White’s results are exactly the same as what Tricon franchisees discovered when co-branding KFCs and Taco Bells. “When we started introducing Taco Bells into KFC in the multi-brand program,” says Gary Masterson, senior director of franchise development for KFC, “we referred to the early program as ‘lick and stick,’ where we just took a KFC and put a Taco Bell sign over the drive thru, changed the pylons from KFC to Taco Bell, and maybe a couple of minor changes to the decor elements, but nothing major. It was just an investment of maybe less than $50,000.
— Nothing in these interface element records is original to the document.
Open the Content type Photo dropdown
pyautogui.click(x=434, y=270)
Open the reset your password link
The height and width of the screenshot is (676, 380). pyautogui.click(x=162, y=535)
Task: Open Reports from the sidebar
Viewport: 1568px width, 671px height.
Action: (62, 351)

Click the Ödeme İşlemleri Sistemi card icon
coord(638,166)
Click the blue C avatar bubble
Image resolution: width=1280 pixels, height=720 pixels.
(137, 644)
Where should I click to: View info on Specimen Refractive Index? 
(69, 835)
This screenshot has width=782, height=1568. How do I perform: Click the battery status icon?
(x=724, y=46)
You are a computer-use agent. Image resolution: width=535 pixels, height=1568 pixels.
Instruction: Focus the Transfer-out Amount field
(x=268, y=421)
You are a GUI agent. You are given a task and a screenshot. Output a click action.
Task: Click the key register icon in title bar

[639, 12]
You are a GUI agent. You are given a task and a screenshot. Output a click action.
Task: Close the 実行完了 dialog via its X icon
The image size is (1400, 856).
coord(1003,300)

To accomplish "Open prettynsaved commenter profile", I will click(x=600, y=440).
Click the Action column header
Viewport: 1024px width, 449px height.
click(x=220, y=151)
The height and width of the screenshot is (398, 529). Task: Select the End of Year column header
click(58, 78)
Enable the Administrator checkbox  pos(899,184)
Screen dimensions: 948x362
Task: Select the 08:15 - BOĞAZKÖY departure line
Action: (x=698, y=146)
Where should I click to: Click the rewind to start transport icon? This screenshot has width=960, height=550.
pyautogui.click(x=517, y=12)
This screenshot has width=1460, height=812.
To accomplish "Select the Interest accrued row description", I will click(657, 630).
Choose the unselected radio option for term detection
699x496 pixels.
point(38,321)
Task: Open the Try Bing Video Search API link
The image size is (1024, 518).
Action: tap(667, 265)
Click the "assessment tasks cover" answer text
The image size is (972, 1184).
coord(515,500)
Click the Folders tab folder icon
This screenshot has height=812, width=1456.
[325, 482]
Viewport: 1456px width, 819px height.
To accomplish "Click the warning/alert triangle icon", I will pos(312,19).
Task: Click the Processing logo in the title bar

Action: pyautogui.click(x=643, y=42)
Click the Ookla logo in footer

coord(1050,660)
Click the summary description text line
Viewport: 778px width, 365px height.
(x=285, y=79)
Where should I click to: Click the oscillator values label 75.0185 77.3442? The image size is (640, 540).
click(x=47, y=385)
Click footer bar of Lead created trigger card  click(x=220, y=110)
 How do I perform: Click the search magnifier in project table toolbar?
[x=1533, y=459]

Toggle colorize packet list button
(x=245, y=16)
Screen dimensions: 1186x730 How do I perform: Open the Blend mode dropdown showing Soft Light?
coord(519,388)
“The impact on sales was nowhere near as great as the current program,” says Masterson. “Today, if you want to build a Taco Bell in a KFC, you have to reskin it. You have to tear off the outside of the building and introduce the Series 6000 multibrand look, which is an equal mixture of Taco Bell and KFC. Those restaurants are performing at much higher levels of sales performance than the early ones.”
It would be nice if the story could end here, but co-branding isn’t just about real estate. There’s also the human angle. Combining two brands under one roof is more than simply putting up some appealing signage and attracting a lot more customers to your restaurant. Once those customers arrive, the folks behind the counter have to be able to service the increased demand.
The article then goes on to discuss the labor issues.
For both Tricon and Yorkshire, operational simplification will not only make a difference from a management perspective, but also at the bottom line. “Intuitively, you would think that if your sales go up 50 percent, your labor percentage ought to really drop dramatically,” says Feltenstein. “But it doesn’t. That is a challenge for us and many others with whom I’ve spoken, to get the labor percentage to drop so you can flow through even more. The fact is you’re flowing through a lot of incremental profits because the sales are so much higher—but it could be even better if we find more efficient ways to manage it so as to take more labor dollars out of the store.”